Teks Bacaan:

Cagar Alam Tanjung Panjang di Kabupaten Pohuwato, Gorontalo, yang telah beralih fungsi menjadi tambak ikan bandeng dan udang. Foto: Christopel Paino/Mongabay Indonesia

 

Intensifikasi

Perlunya melaksanakan intensifikasi, juga didasarkan pada fakta bahwa di Indonesia saat ini terdapat seluas 17,2 juta hektare lahan indikatif untuk sumber daya akuakultur. Dari luasan tersebut, potensi untuk pengembangan budi daya air payau luasnya mencapai 2,8 juta ha dan diketahui baru seluas 605 ribu ha atau 21,64 persen saja lahan yang sudah dimanfaatkan.

“Dari luas yang sudah dimanfaatkan itu, pemanfaatan lahan produktif untuk budi daya udang diperkirakan baru mencapai 40 persen atau baru seluas 242 ribu hektare,” ungkapnya merilis data dari Ditjen Perikanan Budi daya KKP.

Dari data yang ada itu, Susan menyebut kalau program yang dibutuhkan untuk perikanan budi daya, khususnya udang, adalah intensifikasi dan bukan ekstensifikasi seperti yang didengungkan oleh Edhy Prabowo. Ekstenfikasi dinilai hanya akan mendorong pembukaan lahan baru dan mendorong deforestasi hutan bakau dalam skala besar.

“Dalam konteks ini (ekstensifikasi), masyarakat bahari hanya akan menjadi penonton,” tegasnya.

perlu dibaca : Bagaimana Cara Manfaatkan Tambak Udang Non Aktif?

Soal Latihan:
1) Tuliskan kembali bagian teks bacaan tentang intensifikasi budi daya perikanan, mulai dari "Perlunya melaksanakan intensifikasi, juga" sampai "Budi daya KKP.".
2) Berapa luas lahan budi daya air payau yang sudah dimanfaatkan menurut teks bacaan?
3) Berdasarkan teks bacaan, jelaskan mengapa Susan berpendapat bahwa budi daya udang membutuhkan intensifikasi dan bukan ekstensifikasi.

Bahan Kerja:

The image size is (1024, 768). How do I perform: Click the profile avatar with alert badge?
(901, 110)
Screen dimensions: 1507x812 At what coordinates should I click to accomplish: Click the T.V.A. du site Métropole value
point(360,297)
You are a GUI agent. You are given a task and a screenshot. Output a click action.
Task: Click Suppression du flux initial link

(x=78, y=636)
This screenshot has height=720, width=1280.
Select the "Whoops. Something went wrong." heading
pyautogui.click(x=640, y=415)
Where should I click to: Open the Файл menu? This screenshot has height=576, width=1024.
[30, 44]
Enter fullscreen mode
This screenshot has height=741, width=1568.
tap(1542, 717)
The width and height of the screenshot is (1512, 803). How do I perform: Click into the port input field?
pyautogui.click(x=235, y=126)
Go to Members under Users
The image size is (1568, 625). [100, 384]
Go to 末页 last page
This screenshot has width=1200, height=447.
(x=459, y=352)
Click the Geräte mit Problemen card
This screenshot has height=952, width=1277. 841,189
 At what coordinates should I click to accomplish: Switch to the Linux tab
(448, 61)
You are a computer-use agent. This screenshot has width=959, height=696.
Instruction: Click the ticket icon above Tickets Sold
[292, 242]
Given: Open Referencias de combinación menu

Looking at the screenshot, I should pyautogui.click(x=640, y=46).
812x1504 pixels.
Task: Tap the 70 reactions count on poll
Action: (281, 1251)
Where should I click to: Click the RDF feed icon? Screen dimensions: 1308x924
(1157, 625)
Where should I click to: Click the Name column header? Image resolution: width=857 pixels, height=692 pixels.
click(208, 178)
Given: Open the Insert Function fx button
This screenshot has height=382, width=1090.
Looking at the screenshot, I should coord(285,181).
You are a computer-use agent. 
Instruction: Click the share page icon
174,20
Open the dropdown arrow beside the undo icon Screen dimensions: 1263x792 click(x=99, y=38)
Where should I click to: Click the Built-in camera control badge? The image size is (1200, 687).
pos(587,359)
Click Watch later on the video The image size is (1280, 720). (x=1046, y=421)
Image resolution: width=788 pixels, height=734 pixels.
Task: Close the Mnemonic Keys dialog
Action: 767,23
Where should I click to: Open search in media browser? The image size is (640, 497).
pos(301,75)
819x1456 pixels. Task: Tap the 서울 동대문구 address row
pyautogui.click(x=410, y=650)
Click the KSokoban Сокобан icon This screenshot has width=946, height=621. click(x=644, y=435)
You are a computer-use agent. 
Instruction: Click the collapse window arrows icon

Pembahasan Soal:
1)
Perlunya melaksanakan intensifikasi, juga didasarkan pada fakta bahwa di Indonesia saat ini terdapat seluas 17,2 juta hektare lahan indikatif untuk sumber daya akuakultur. Dari luasan tersebut, potensi untuk pengembangan budi daya air payau luasnya mencapai 2,8 juta ha dan diketahui baru seluas 605 ribu ha atau 21,64 persen saja lahan yang sudah dimanfaatkan.

“Dari luas yang sudah dimanfaatkan itu, pemanfaatan lahan produktif untuk budi daya udang diperkirakan baru mencapai 40 persen atau baru seluas 242 ribu hektare,” ungkapnya merilis data dari Ditjen Perikanan Budi daya KKP.

2) Seluas 605 ribu hektare, atau 21,64 persen dari potensi 2,8 juta hektare.

3) Data menunjukkan bahwa lahan produktif untuk budi daya udang baru dimanfaatkan sekitar 40 persen atau seluas 242 ribu hektare. Sebaliknya, ekstensifikasi dinilai hanya akan mendorong pembukaan lahan baru dan deforestasi hutan bakau dalam skala besar, sementara masyarakat bahari hanya akan menjadi penonton.